In the material below, render the lines from the one containing "is (313, 559)." through the one containing "Looking at the screenshot, I should click(328, 103)." as a JSON list of strings, with one string per line and blank lines omitted.

___ Materials provided ___

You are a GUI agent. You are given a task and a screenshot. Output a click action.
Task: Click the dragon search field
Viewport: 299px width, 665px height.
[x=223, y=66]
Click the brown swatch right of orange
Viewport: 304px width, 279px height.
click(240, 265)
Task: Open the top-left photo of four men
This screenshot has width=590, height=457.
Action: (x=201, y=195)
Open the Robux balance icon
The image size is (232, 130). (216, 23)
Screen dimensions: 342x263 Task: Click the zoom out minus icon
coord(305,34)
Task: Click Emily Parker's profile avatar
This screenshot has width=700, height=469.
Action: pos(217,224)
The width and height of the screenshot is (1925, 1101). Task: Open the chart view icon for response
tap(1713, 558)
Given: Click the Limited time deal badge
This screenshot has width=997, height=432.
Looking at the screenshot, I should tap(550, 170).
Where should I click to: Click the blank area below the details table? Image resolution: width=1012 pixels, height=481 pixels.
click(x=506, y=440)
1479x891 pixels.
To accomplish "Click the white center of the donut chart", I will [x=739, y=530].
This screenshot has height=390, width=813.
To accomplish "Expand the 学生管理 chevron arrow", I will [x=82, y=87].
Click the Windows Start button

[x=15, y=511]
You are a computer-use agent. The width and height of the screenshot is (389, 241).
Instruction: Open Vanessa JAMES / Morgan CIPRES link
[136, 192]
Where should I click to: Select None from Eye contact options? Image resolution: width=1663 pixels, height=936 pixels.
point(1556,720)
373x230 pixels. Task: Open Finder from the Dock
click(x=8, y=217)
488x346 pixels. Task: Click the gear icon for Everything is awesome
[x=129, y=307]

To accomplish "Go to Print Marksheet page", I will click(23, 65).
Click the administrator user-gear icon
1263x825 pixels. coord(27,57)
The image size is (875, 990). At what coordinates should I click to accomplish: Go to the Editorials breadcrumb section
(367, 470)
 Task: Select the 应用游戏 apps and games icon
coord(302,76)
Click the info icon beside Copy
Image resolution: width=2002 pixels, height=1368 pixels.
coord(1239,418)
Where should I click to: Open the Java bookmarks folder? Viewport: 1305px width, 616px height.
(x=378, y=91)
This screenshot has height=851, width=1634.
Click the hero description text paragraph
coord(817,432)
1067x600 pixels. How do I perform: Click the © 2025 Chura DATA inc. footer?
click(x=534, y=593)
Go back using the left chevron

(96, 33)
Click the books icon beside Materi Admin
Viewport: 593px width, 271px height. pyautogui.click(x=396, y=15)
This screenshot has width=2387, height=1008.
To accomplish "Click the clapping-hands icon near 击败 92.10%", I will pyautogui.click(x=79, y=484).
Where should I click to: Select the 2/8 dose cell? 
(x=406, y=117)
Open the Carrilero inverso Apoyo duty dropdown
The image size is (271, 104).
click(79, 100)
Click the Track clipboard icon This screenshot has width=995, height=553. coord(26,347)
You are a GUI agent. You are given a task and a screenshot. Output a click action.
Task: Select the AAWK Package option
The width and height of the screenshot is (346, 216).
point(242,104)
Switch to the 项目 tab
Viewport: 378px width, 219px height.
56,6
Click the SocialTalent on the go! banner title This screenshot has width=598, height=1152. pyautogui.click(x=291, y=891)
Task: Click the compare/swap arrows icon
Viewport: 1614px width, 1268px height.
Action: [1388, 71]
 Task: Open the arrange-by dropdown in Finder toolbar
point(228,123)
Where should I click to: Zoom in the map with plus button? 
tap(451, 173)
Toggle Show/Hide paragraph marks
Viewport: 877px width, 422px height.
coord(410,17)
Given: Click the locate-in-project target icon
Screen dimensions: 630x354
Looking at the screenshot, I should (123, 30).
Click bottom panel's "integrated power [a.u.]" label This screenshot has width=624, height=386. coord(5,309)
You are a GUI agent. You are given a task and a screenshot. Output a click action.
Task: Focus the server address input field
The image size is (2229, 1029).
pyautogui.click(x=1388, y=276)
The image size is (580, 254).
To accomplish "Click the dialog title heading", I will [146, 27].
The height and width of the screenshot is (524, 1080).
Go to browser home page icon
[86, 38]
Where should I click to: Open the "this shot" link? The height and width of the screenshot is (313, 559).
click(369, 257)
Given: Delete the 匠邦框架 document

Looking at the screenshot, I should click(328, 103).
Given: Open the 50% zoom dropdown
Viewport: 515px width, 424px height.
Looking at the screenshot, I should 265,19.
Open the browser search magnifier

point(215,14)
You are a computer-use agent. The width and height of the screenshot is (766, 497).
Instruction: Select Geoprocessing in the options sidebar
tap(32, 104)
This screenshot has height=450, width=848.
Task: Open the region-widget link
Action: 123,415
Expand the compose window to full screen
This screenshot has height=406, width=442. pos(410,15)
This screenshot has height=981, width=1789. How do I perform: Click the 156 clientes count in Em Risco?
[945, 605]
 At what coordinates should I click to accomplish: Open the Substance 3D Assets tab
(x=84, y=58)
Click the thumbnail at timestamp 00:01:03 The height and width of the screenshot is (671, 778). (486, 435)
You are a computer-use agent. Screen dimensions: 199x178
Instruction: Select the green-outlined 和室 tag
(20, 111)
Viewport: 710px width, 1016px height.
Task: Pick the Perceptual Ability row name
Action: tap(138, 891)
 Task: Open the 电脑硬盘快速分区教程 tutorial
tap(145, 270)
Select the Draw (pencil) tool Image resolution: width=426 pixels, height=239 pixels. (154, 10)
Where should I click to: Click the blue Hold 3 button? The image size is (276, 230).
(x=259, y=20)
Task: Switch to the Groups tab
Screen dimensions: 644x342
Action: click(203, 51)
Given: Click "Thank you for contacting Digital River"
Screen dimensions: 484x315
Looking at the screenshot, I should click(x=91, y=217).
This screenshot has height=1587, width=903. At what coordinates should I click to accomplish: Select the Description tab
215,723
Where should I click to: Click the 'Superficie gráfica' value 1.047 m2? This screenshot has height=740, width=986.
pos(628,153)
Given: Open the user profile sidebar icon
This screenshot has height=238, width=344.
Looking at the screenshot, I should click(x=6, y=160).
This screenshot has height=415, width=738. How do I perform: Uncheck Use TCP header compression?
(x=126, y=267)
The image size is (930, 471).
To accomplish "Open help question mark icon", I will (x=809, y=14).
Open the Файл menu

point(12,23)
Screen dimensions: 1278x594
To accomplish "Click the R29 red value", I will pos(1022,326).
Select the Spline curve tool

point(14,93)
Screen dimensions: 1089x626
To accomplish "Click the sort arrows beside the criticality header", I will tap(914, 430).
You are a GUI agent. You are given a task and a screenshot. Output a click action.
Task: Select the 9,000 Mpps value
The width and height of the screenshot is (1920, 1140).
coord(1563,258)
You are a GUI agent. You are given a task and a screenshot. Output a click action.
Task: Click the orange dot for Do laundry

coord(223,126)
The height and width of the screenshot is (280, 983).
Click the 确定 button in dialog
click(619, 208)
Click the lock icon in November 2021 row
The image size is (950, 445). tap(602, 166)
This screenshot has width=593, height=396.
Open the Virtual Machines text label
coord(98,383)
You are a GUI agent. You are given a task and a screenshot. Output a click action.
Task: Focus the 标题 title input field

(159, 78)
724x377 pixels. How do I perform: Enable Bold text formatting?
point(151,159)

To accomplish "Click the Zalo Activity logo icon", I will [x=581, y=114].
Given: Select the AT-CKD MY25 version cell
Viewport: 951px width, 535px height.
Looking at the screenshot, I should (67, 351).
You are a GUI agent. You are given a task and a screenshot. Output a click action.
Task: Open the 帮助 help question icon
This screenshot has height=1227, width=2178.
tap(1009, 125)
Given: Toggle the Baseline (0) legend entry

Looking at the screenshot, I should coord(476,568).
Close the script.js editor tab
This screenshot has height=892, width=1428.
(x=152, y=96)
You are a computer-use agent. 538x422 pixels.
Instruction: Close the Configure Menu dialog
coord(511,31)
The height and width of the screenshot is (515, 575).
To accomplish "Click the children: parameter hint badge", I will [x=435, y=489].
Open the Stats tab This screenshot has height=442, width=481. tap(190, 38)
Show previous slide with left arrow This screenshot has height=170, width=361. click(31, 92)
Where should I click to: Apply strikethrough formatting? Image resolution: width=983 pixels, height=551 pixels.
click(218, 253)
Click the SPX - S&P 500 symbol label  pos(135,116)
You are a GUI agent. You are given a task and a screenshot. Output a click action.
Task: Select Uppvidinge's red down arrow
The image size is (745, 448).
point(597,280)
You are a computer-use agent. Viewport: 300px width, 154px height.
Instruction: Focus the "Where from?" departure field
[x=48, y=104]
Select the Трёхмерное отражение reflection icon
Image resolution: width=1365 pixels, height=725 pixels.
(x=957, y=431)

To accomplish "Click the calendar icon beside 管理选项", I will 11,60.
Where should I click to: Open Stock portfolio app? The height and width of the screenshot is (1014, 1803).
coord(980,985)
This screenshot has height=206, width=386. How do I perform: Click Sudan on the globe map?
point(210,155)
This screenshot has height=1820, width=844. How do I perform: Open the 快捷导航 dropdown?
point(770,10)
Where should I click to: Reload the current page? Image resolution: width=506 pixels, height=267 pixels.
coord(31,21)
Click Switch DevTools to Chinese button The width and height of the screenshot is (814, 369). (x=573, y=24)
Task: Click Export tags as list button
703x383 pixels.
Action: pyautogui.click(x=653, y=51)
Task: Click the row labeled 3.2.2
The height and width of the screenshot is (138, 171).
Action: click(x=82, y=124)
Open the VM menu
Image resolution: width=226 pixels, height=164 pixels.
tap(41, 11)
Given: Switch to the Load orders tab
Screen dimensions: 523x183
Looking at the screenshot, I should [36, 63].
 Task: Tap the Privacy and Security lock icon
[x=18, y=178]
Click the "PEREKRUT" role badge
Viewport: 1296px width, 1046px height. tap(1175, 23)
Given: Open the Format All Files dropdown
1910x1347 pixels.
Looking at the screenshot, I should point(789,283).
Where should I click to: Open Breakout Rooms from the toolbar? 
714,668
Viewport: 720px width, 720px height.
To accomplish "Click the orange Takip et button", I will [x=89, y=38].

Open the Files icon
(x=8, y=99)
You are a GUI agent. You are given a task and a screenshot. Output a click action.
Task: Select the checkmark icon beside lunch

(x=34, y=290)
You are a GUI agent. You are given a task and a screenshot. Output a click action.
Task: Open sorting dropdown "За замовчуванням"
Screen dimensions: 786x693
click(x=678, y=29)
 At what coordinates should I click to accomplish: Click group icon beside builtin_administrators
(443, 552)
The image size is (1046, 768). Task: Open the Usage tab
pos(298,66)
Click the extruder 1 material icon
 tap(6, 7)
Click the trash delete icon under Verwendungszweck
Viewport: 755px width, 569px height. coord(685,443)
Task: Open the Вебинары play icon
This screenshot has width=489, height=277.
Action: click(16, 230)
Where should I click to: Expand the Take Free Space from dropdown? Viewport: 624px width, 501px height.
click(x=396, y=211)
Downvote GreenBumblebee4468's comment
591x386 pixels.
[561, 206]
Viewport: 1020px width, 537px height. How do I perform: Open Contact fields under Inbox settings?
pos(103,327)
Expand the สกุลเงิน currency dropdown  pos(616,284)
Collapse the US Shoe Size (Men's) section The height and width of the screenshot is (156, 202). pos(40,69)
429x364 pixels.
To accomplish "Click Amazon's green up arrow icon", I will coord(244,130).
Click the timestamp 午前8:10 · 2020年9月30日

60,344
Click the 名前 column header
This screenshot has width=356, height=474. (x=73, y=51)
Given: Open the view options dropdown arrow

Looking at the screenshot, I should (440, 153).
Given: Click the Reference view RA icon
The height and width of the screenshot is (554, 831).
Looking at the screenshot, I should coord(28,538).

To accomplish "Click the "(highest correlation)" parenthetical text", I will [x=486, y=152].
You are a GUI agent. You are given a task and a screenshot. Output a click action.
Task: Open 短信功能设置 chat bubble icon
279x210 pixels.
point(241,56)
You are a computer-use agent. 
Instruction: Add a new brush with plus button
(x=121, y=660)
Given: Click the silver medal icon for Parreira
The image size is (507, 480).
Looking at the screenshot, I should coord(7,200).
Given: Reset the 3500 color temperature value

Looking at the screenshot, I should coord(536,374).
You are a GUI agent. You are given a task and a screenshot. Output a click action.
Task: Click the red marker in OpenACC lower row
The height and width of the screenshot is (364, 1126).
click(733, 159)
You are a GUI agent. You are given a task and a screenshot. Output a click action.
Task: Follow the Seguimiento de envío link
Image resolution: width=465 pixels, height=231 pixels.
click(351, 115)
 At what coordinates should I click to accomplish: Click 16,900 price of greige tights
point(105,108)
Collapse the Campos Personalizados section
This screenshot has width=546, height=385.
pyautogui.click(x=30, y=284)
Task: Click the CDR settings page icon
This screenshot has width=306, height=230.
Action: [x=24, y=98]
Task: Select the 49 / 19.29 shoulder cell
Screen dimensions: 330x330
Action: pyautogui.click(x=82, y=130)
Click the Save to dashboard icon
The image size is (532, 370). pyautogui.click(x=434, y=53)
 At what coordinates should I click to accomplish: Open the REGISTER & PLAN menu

___

▸ Exercise output:
[
  "Where should I click to: Open the \"this shot\" link? The height and width of the screenshot is (313, 559).",
  "click(369, 257)",
  "Given: Delete the 匠邦框架 document",
  "Looking at the screenshot, I should click(328, 103)."
]